There shouldn't be a problem. More than once I've selected a cigar, cut it, and changed my mind. I just put the cigar back and when I do decide to smoke that particular cigar there has never been a problem.


----------



## mrl4889 (Nov 30, 2011)

LOL fine point there my friend! Maybe I should just stop by the local B+M and get him a basic cutter and fix my own problem. I mean the man is helping me move. PLUS my local place is awesome and I'll be moving about 20 miles away so I guess I poke around one last time!


----------



## horton21 (Aug 9, 2012)

Now that's a winning solution! Like you say, he's a good dude if he's helping you move.


----------



## sh40218 (Oct 26, 2012)

DarrelMorris said:


> There shouldn't be a problem. More than once I've selected a cigar, cut it, and changed my mind. I just put the cigar back and when I do decide to smoke that particular cigar there has never been a problem.


I've done this before as well. The only problem could be you like a cut cigar and he like a punch. With a free cigar though, that a good problem to have.


----------



## huskers (Oct 2, 2012)

sh40218 said:


> I've done this before as well. The only problem could be you like a cut cigar and he like a punch. With a free cigar though, that a good problem to have.


If the guy is really new to cigars, he likely won't know what a punch even is nor care being he's used neither of them before. He would have to have some experience with both of them before he can form a preference.

Besides, its free...............should be thankful no matter what.


----------



## orion1 (Sep 18, 2012)

For me, part of the fun of smoking a cigar is the process-protocol of looking at it, smelling it, cutting it and lighting it. Having said that, there should not be any problems cutting a cigar and keeping it at the usual humidity.


----------



## B-daddy (Oct 29, 2012)

I vote buy an extra cheapy at the B&M. Move your stuff and relax at the end of the effort with a cigar. Go through the whole pre-light process with him (he'll probably appreciate it) and hand him the sticks and cutter as the gift.

But, if you go the other way, the cut cigars packaged with a Boveda should be fine too. I'd be more concerned that the cigar box might leak rh like a sieve. (Don't know how the MOW box seals.) Maybe a ziploc baggie with a Boveda? Not as pretty but more functional. Could even stick the whole bag inside the box for presentation value.


----------



## nfusion770 (Apr 1, 2011)

I agree- get him a cutter.

But- cut cigars will be fine. Isn't part of the reason of a pre- draw to make sure the cigar is ready to go and isn't too wet? I did that with a CC I jumped the gun on the other day. It had a bad draw so I tossed back in the humidor to sit for another month. You hope it's not something else but being too wet is pretty common and the cutting isn't going to hurt anything.


----------



## bleber (Oct 13, 2012)

Another vote for get him a cutter. Moving is a TON of work.


----------



## TheGipper (Jun 13, 2004)

Also make sure to teach him how to cut - that is, how much to cut. I find most first-timers cut way too much and end up smoking an unraveling cigar.


----------



## A.McSmoke (Jan 9, 2013)

I'm with the guys here, give the man a cutter, LoL. Moving is real hard blue collar work, he deserves it, especially for volunteering. So I think it's good that you're giving him a nice sampler.

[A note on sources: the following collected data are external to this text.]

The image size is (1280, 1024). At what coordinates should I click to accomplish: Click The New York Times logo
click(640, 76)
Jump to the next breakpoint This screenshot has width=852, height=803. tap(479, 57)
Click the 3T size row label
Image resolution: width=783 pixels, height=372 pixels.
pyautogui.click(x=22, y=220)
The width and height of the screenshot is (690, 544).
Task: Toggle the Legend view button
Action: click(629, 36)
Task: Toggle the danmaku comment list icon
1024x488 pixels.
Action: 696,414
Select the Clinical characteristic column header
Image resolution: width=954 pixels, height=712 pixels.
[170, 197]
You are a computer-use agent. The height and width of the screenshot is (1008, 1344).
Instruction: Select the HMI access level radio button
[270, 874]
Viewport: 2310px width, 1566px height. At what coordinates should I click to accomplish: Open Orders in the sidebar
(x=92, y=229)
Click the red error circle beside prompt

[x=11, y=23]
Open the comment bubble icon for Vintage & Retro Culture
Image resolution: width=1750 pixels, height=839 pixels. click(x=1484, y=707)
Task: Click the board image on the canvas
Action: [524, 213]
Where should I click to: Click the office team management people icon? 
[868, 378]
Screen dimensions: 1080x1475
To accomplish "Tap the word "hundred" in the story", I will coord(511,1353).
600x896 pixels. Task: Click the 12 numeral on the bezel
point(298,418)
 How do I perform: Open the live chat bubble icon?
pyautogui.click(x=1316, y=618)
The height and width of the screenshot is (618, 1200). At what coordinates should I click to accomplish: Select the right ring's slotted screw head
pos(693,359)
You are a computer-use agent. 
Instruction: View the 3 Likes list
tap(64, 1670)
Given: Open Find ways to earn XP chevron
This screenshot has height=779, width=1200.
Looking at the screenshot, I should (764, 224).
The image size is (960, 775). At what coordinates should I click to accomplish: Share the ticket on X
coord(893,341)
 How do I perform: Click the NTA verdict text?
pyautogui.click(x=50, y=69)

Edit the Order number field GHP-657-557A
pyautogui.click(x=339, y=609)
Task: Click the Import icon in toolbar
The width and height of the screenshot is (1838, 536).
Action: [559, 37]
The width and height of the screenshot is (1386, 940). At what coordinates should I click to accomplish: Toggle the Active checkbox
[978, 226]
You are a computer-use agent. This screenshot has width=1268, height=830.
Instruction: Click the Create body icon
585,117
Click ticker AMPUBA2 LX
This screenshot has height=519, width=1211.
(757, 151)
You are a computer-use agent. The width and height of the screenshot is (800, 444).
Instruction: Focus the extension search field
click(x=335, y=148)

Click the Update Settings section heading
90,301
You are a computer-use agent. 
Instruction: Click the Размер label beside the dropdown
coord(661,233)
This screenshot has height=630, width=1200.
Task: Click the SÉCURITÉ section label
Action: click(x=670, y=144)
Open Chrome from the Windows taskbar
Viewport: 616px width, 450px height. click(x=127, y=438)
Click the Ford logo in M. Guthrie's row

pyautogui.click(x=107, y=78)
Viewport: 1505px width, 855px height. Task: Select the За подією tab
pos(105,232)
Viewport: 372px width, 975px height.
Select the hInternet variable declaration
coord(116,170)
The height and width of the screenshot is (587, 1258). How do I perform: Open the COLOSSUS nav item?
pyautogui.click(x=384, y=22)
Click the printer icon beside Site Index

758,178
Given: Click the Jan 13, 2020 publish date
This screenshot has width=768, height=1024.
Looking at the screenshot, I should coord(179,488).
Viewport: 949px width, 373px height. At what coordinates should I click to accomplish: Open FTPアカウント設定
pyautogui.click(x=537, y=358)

In regards to pre-cutting, some old school guys believe that cutting the cigar will allow outside particles & flavors to enter after cutting. I'd guess this is before the days of detailed reviews where you have to describe the pre-light/cold draw flavor.

Check out this video out:

Three Matches | Cigar Aficionado - YouTube

I do it from time to time (with a torch) and it's definitely more of a ritual, but honestly, I believe I get more flavor out of the cigars going this route.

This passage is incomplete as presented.